Quand les aigris refusent de maigrir

Dans les temps anciens, ceux qui avaient la pêche se moquaient de ceux qui étaient dans la dèche, ceux dont la vie était rose éructaient sur ceux pour qui elle était morose, ceux qui opprimaient prétendaient défendre ceux-là même qu’ils brimaient.

Dans les temps anciens, ceux qui osaient signaler les dérives arbitraires, se rebiffer contre le banditisme légal des trafiquants de toute sorte et s’insurger contre le gaspillage normalisé et l’appropriation des biens publics par la famille et les amis du régime, n’aimaient pas leur pays.

Dans les temps anciens, un mariage somptueux défraya la chronique, de belles fêtes se célébrèrent avec rythmique, des touristes nombreux visitèrent un pays magnifique alors que son peuple en haillons était invité, triste spectateur, à battre la musique.

Puis, il y eut comme un arrêt soudain. Le vent avait tourné. La rue avait parlé.

C’était, il y a trente ans, en 1986. Fort du soutien de l’Oncle – pour sa lutte contre les ennemis du sacro-saint capitalisme – le dernier Président à vie d’Haïti vivait, sans souci aucun, sa vie de jet-setter, confiant qu’il était dans le bien-fondé de la victoire que représentait pour cette nation la révolution de son médecin de père.

En 1971, les États-Unis d’Amérique avaient salué, de la grande façon, l’arrivée de Jean-Claude Duvalier au pouvoir. En guise d’encouragement pour les grandes percées démocratiques d’un régime autoritaire dont le président détenait un pouvoir quasi-absolu accordé par une constitution (re)faite sur mesure, ils installèrent, fidèles à leurs grands idéaux, le programme USAid en Haïti.

Malheureusement, le peuple ne l’entendait pas ainsi. Peu convaincu par la démocratie duvaliérienne, il manifesta son mécontentement et, vers la fin des années 1970, le fils avait re-découvert le bien-fondé des méthodes de son père. Il s’en prit à la loi de la bouche mais surtout à la loi du corps de ces ingrats.

La grogne monta. Les manifestations se multiplièrent. L’opposition prit de l’assurance. Mais le bébé ne s’inquiètera pas outre mesure. Il a, il le sait, le soutien de l’Oncle. Il s’en sortira. En janvier 1986, il se fait pourtant lâcher par Reagan qui ira même jusqu’à lui refuser l’asile. Comme beaucoup d’Haitiens avant lui – et beaucoup d’Haitiens après lui – il venait de perdre son Blanc.

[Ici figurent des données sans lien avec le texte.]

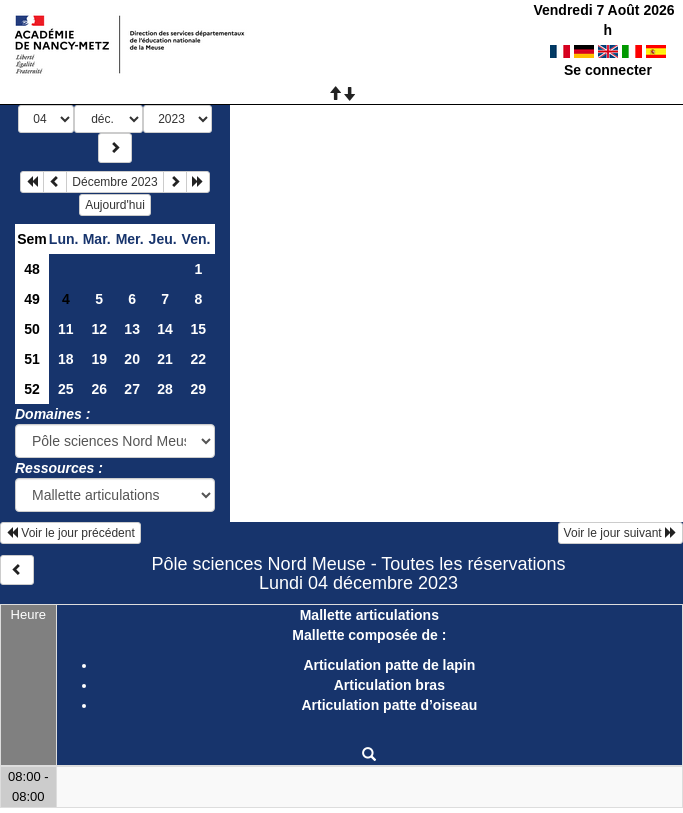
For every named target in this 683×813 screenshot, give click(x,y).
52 (32, 389)
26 (99, 389)
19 (99, 359)
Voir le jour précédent (70, 533)
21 (165, 359)
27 (132, 389)
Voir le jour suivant (620, 533)
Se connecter (608, 70)
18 (66, 359)
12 (99, 329)
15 (198, 329)
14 (165, 329)
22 (198, 359)
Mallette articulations (369, 615)
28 (165, 389)
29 (198, 389)
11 (66, 329)
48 (32, 269)
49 (32, 299)
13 (132, 329)
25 (66, 389)
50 (32, 329)
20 (132, 359)
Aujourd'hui (115, 205)
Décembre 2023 (114, 182)
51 (32, 359)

Le Blan est une curieuse créature. C’est un Léviathan spontané qui n’est issu d’aucun contrat social. Il n’a donc aucun compte à rendre et favorise qui il veut, quand il veut. Ce qui veut dire qu’il peut aussi les lâcher quand il veut, comme il veut. Mais ses protégés, bien au chaud au creux de ses mains, oublient vite que ces mêmes mains, immanquablement, les broieront sans remords.

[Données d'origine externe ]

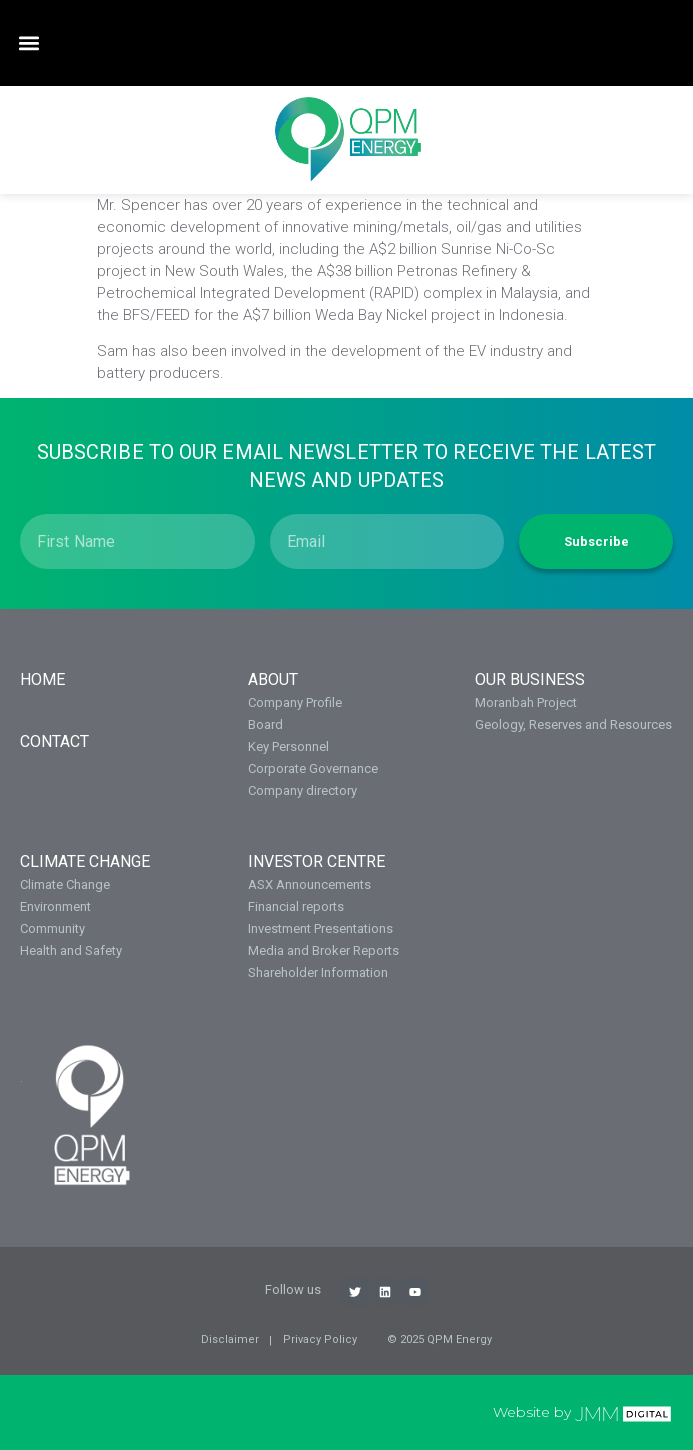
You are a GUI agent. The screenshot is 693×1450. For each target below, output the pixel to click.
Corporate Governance (313, 768)
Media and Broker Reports (323, 950)
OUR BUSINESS (530, 679)
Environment (55, 906)
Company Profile (295, 702)
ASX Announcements (309, 884)
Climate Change (85, 861)
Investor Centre (316, 861)
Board (265, 724)
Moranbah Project (526, 702)
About (273, 679)
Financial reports (296, 906)
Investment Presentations (320, 928)
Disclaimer (230, 1339)
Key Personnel (288, 746)
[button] (28, 43)
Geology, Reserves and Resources (573, 724)
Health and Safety (71, 950)
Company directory (302, 790)
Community (52, 928)
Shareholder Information (318, 972)
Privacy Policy (320, 1339)
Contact (54, 741)
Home (42, 679)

C’est le propre des monstres que d’écraser ceux dont ils n’ont plus l’usage. Pourtant, cela étonne toujours. L’on se dit que ce n’est pas vraiment vrai. Que c’est pour la galerie. Que notre monstre ne nous ferait jamais cela. Qu’il nous aime. La preuve, il nous a soutenu, longtemps, alors que personne ne croyait en nous.

Convaincu de la justesse de notre analyse, nous crions aux aigris, ceux qui rêvent d’être à notre place, ceux que la jalousie doit faire maigrir, que NOUS NE PARTIRONS PAS.

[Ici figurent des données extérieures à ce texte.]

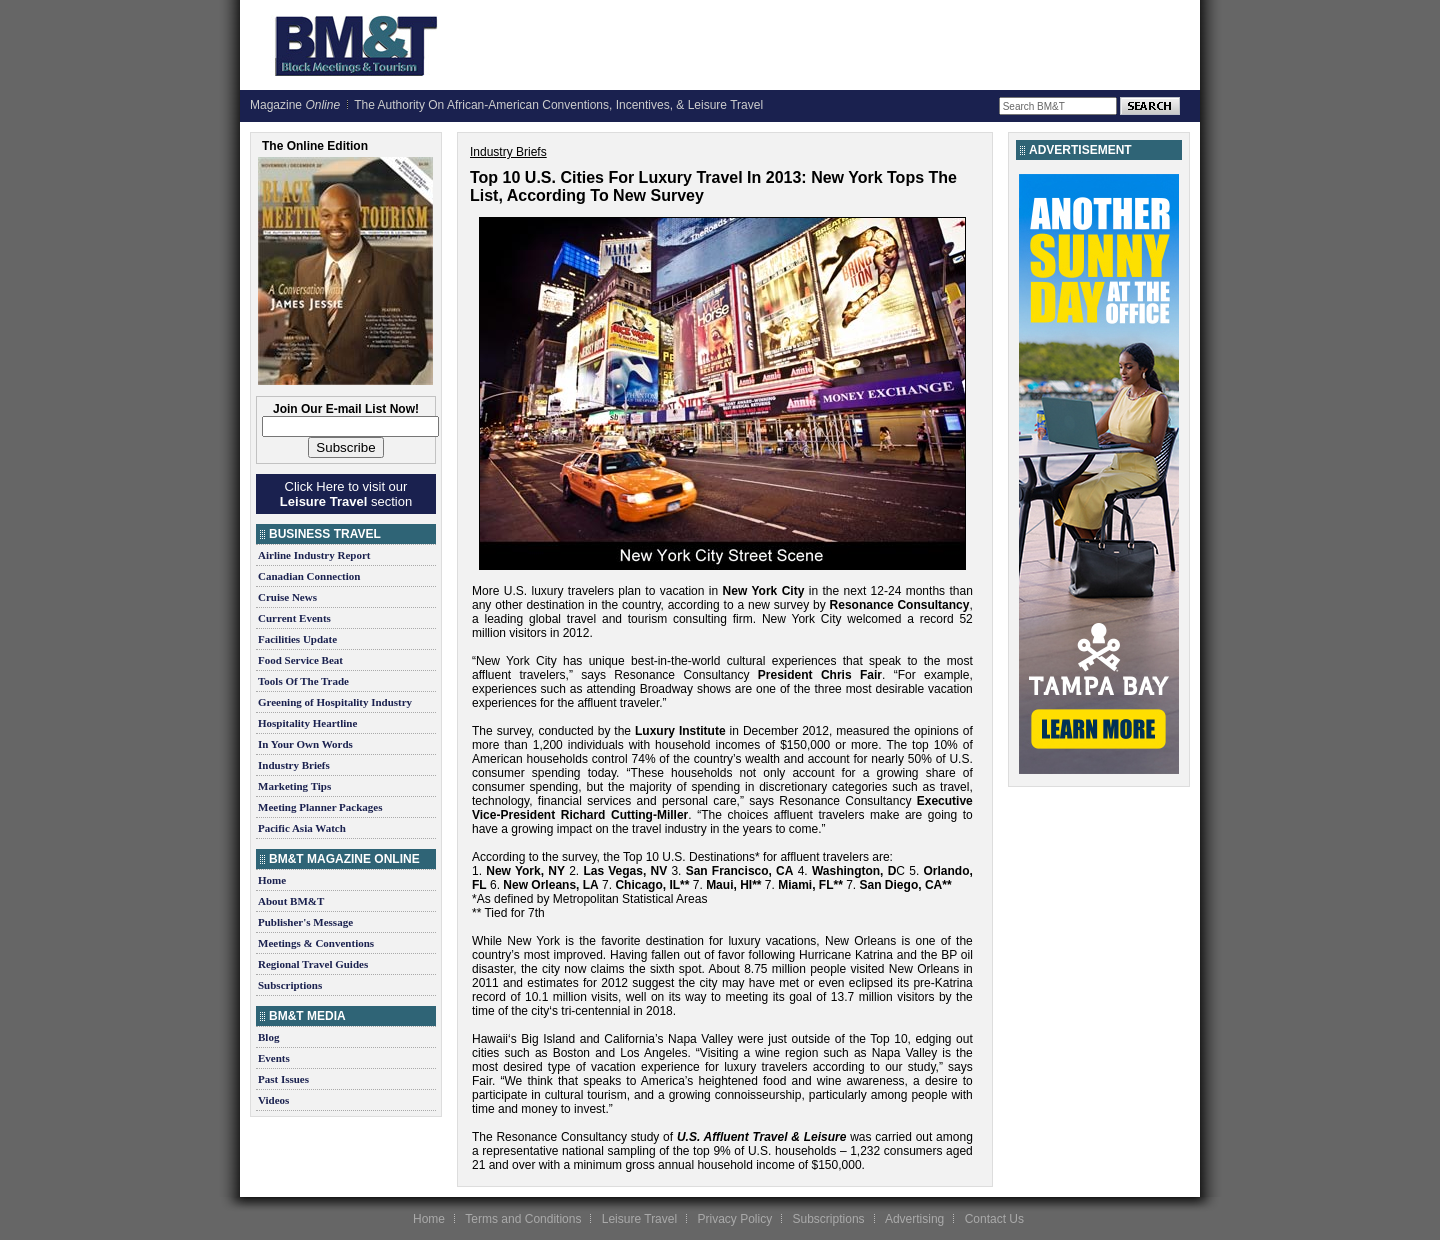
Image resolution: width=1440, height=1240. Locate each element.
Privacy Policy (734, 1219)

Puis, arrive le moment où il faut faire face. Arrive le moment où les aigris refusent de maigrir et de laisser les méritants en paix. Arrive le moment où les mauvaises expériences ayant conduit à l’aigreur alimentent plus que l’amertume et l’irritation. Arrive le moment, et ce moment arrive toujours, où le vase déborde.

Alors, l’on part, tout penaud, la queue entre les jambes.